Помещение — метров пятьдесят, сплошной бетон, на потолке солнцем горит лампа ватт в двести. Не то бункер, не то цех. Но стены украшены: как изделия абстракционистов висели до самого потолка масляные фильтры, диски сцепления, фары, цепи, гаечные ключи… А меж ними неожиданная и яркая краска. Неужели фрески на бетоне? Тигриная морда, бутылка шампанского, обнаженная женщина, лик Христа… Леденцов вертел головой, не понимая, чем завораживают эти стены. Неужели живописью? Скорее, контрастностью: женское тело, а рядом натуральная шестеренка.

— Ложись! — крикнул Мочин так, что по бетонным стенам пробежал звон.

Леденцов со всеми повалился на раскатанный спортивный мат. Легли полукругом. В середине оказались собранные Крошкой глиняные миски с зеленым луком, кислой капустой и солеными огурцами. Черный хлеб порезан скибками, как порублен топором. Вилки алюминиевые, кривые. Граненые стаканы не то мутного стекла, не то грязные.

Мочин сорвал винт с бутылки водки и разлил до донышка всем поровну. И Крошке, легшему с ним рядом. Сколько этому Крошке, лет четырнадцать-пятнадцать?

— Опростимся, мужички. — Мочин поднял стакан. — Вкусим за умных!

— Умные — это какие? — спросил Леденцов подурашливее.

— Умный кушает шницель, а дурак горчицу.

И Мочин оглядел его своим проворным взглядом, как обшарил.

— Тогда мы дураки: кушаем капусту…

— Это кто? — изумился Мочин, указуя на Леденцова стаканом.

— Это Желток, — объяснил Бледный.

— Я так и подумал, — удовлетворился Мочин.

Выпили торопливо, захрустев огурцами. Леденцов оглядел своих шатровых. Бледный от сосредоточенности еще больше заострился лицом, Шиндорга смотрел на Мэ-Мэ-Мэ с откровенным подобострастием. Но Грэг жевал капусту рассеянно. Ирка же не спускала глаз с него, с Леденцова.

Что для них этот Мочин?

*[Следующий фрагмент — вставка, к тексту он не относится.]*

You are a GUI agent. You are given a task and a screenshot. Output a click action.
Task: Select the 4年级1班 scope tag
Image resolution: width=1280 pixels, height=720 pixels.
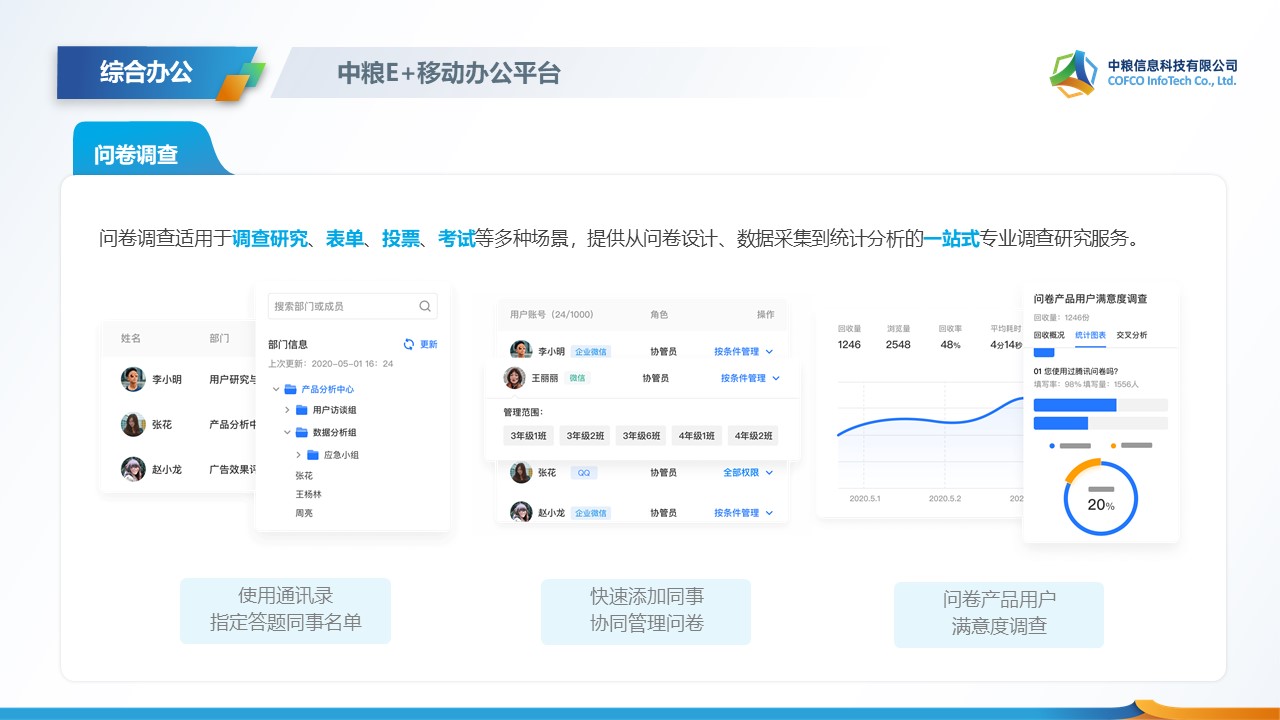coord(696,436)
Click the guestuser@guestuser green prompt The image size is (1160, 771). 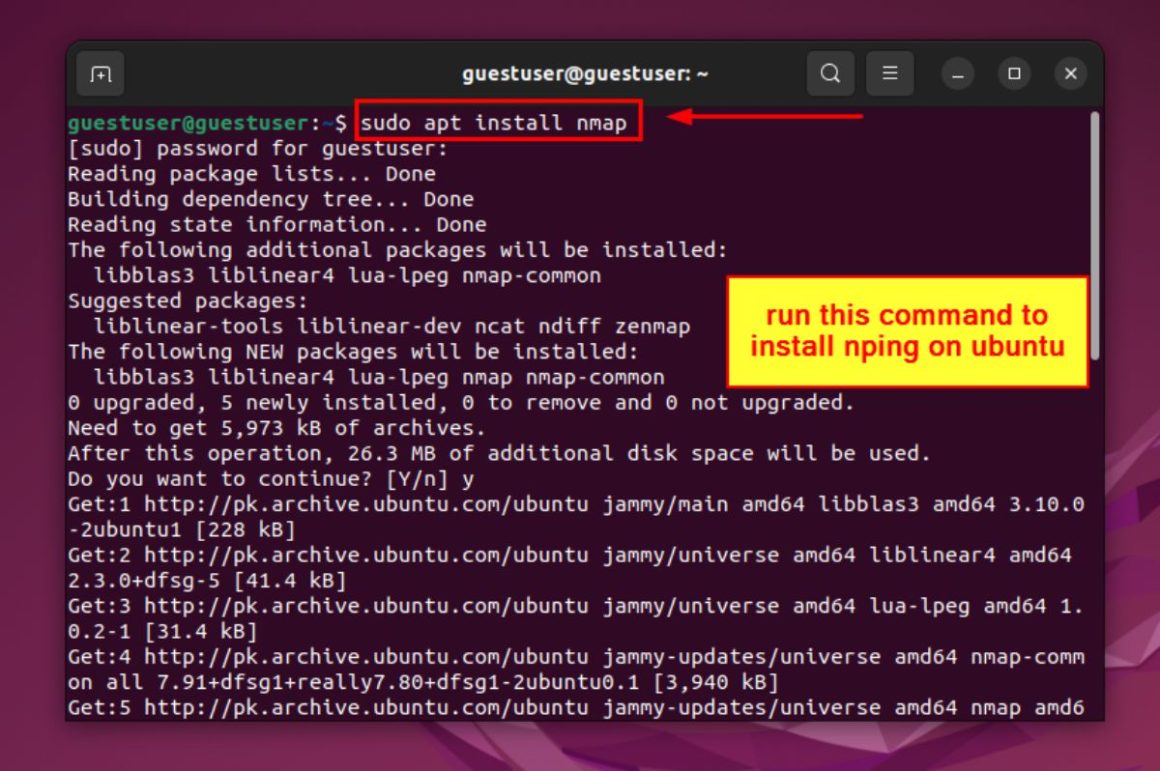click(188, 123)
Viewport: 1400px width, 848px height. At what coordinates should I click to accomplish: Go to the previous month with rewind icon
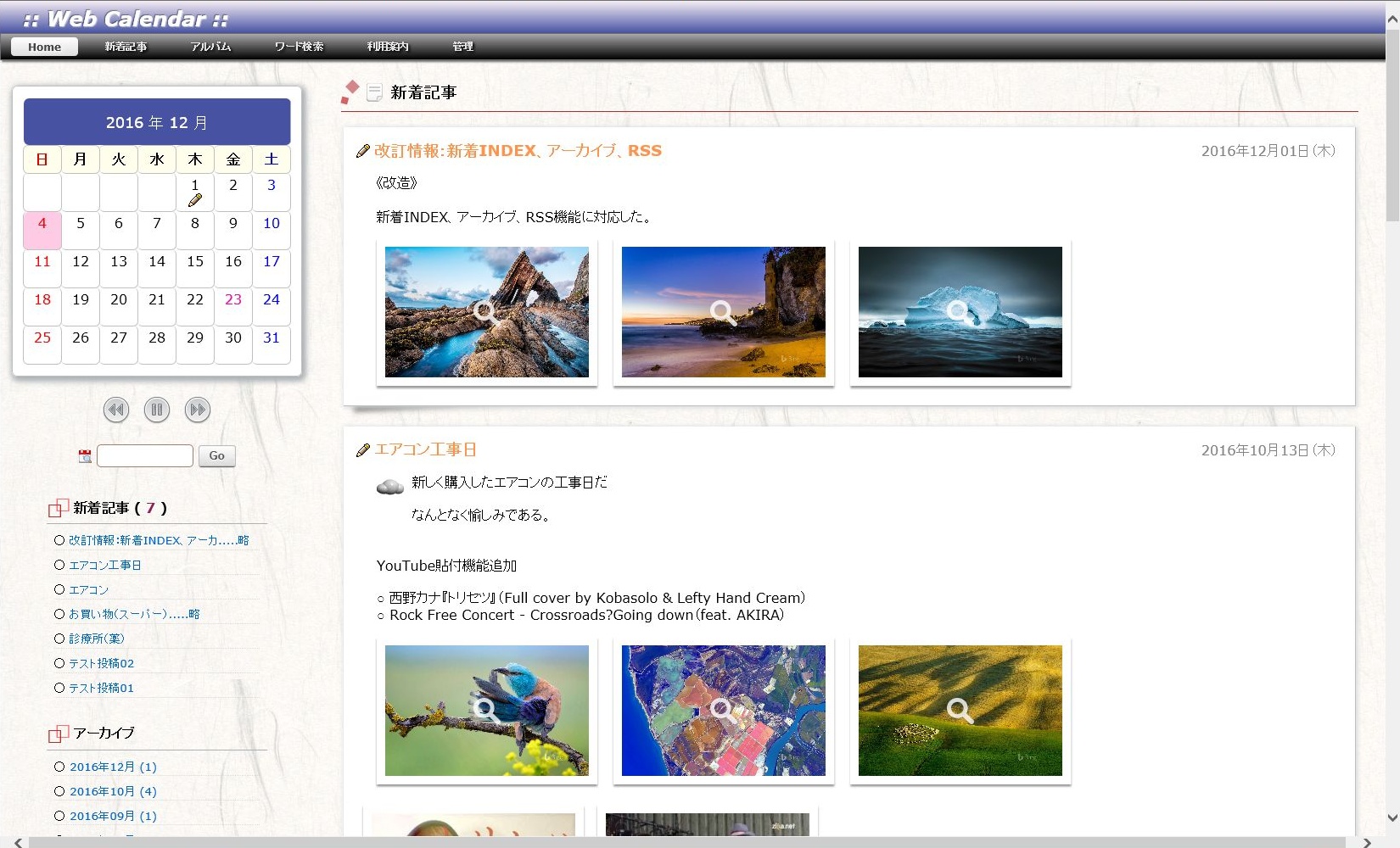(116, 410)
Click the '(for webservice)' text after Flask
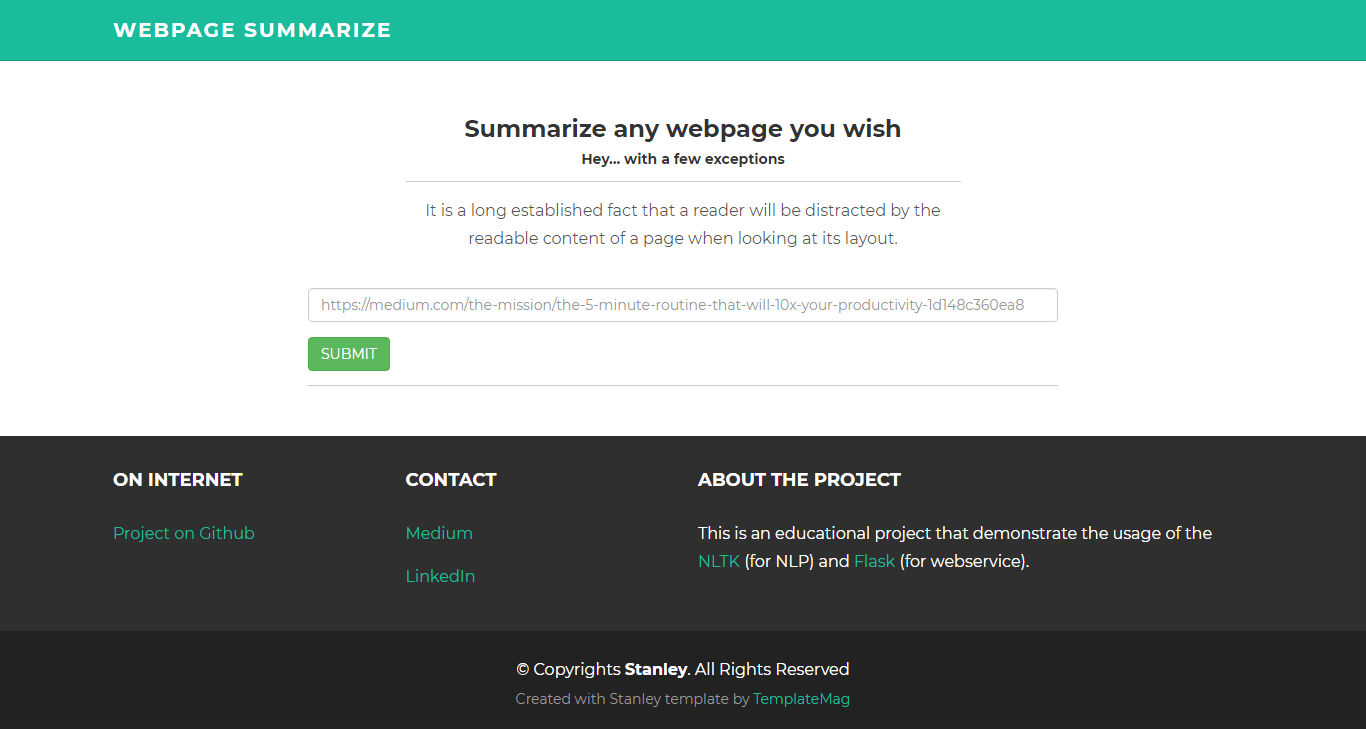The height and width of the screenshot is (729, 1366). click(x=964, y=561)
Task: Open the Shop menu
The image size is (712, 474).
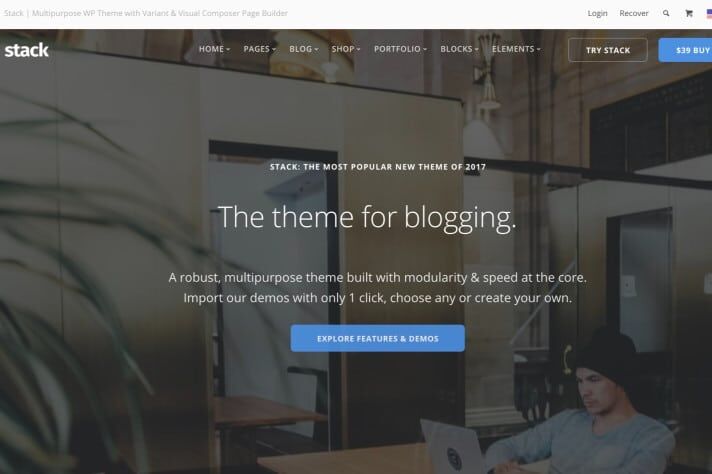Action: click(x=346, y=49)
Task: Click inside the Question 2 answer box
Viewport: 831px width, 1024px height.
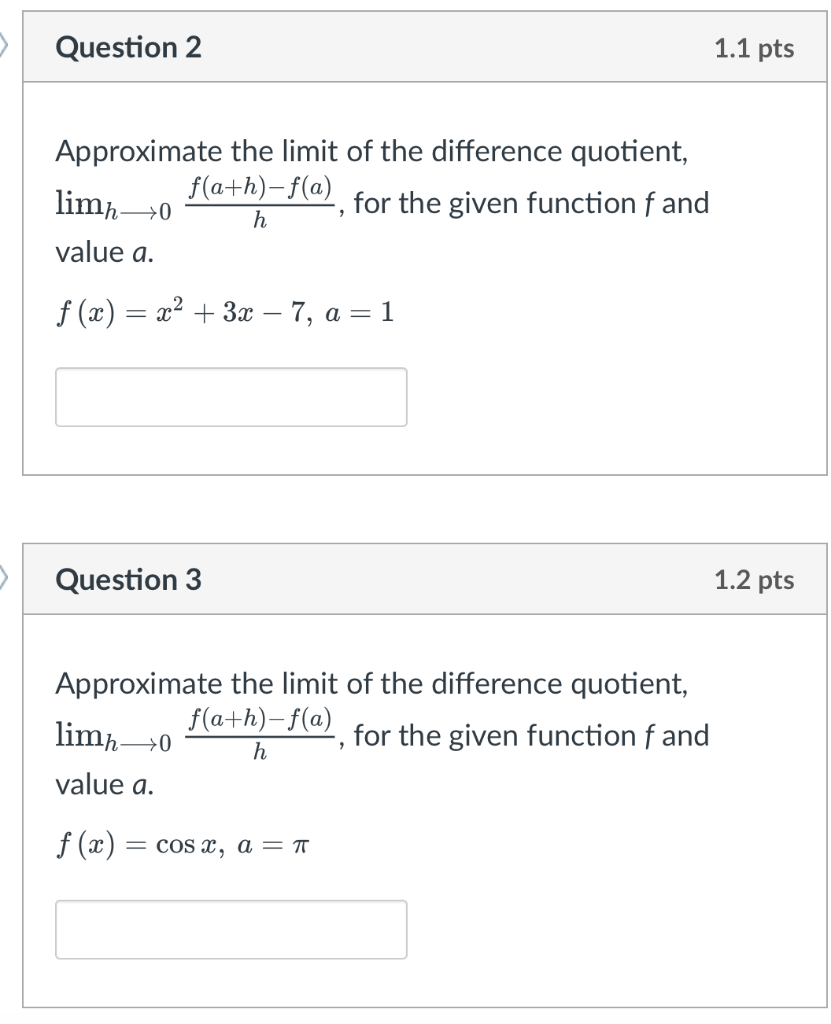Action: 231,397
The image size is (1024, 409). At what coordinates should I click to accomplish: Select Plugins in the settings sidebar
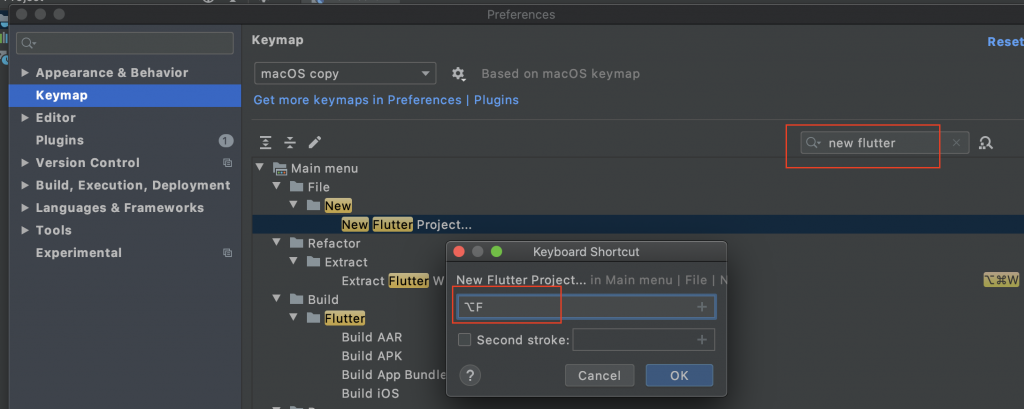(x=60, y=140)
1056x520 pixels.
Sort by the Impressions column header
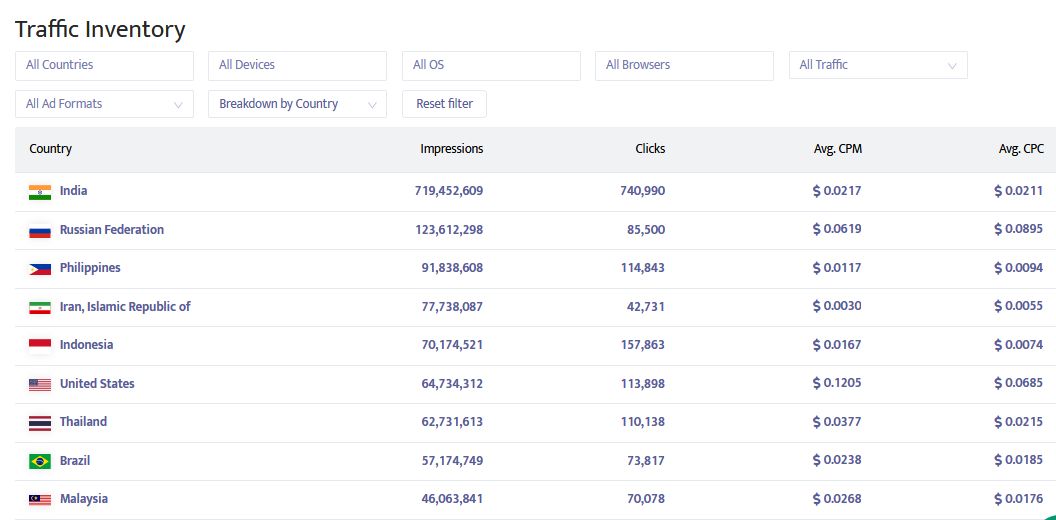[x=451, y=149]
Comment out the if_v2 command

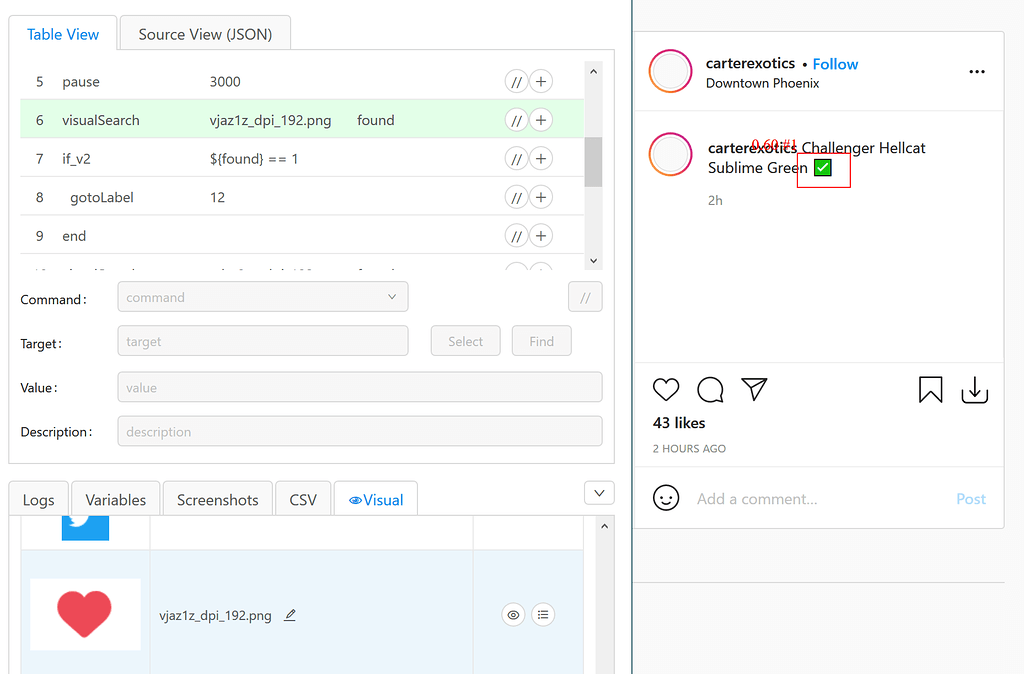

Кто он? Чем держит? Видимо, за краденые детали платит хорошие деньги.

— Сколько он даст «бабок»? — шепнул Леденцов Ирке.

— Ни рубля.

— Тогда к чему канитель?

— Он хайлафист.

— А на полу водка с капустой?

— В этом верхний шик…

— Не секретничать! — приказал Мочин, добавив, видимо, для новенького: — Умный тот, кто умеет крутиться.

— В какую сторону? — полюбопытствовал Леденцов.